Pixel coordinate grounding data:
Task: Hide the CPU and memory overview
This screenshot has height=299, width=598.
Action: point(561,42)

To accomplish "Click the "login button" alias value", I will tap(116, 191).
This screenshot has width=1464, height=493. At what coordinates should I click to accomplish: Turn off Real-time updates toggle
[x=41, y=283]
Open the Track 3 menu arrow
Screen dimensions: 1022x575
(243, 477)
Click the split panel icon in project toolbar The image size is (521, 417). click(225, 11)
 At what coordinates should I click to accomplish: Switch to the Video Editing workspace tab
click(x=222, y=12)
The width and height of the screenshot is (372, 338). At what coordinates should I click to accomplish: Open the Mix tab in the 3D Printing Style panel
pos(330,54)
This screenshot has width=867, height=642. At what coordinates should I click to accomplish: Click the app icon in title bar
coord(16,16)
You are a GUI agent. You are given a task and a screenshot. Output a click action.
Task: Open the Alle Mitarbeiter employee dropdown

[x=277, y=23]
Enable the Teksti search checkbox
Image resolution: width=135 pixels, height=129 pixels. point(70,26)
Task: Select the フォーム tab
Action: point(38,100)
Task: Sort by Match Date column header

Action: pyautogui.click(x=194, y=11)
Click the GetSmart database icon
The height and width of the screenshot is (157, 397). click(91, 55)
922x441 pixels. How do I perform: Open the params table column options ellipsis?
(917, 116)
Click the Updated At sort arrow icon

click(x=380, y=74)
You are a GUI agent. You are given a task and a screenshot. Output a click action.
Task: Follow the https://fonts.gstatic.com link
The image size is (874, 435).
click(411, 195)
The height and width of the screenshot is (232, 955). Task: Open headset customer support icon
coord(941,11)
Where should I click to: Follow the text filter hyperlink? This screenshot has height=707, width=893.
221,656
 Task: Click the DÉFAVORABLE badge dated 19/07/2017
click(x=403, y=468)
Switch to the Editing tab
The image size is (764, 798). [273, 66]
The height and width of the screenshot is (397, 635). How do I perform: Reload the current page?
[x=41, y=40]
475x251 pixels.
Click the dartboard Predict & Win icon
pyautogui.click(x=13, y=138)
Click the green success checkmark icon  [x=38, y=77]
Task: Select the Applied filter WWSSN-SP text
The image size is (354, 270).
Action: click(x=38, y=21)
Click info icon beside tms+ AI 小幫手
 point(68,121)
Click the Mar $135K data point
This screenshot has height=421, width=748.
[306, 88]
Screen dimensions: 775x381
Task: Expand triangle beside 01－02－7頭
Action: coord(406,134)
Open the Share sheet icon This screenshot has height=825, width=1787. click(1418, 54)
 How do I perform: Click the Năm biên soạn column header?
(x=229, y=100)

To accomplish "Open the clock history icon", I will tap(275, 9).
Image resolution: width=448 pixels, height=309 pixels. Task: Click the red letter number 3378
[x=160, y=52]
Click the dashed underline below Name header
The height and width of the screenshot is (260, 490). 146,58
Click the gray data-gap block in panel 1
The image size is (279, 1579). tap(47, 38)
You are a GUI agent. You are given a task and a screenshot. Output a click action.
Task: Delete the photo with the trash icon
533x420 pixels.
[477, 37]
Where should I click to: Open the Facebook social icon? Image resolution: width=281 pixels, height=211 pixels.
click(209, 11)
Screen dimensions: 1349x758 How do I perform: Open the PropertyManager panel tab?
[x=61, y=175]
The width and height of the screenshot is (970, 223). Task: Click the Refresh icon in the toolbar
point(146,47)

Work item =
What you copy out must be exactly the lines from the line containing "Task: Delete the photo with the trash icon" through the end of the records.

Exercise answer =
Task: Delete the photo with the trash icon
533x420 pixels.
[477, 37]
Where should I click to: Open the Facebook social icon? Image resolution: width=281 pixels, height=211 pixels.
click(209, 11)
Screen dimensions: 1349x758 How do I perform: Open the PropertyManager panel tab?
[x=61, y=175]
The width and height of the screenshot is (970, 223). Task: Click the Refresh icon in the toolbar
point(146,47)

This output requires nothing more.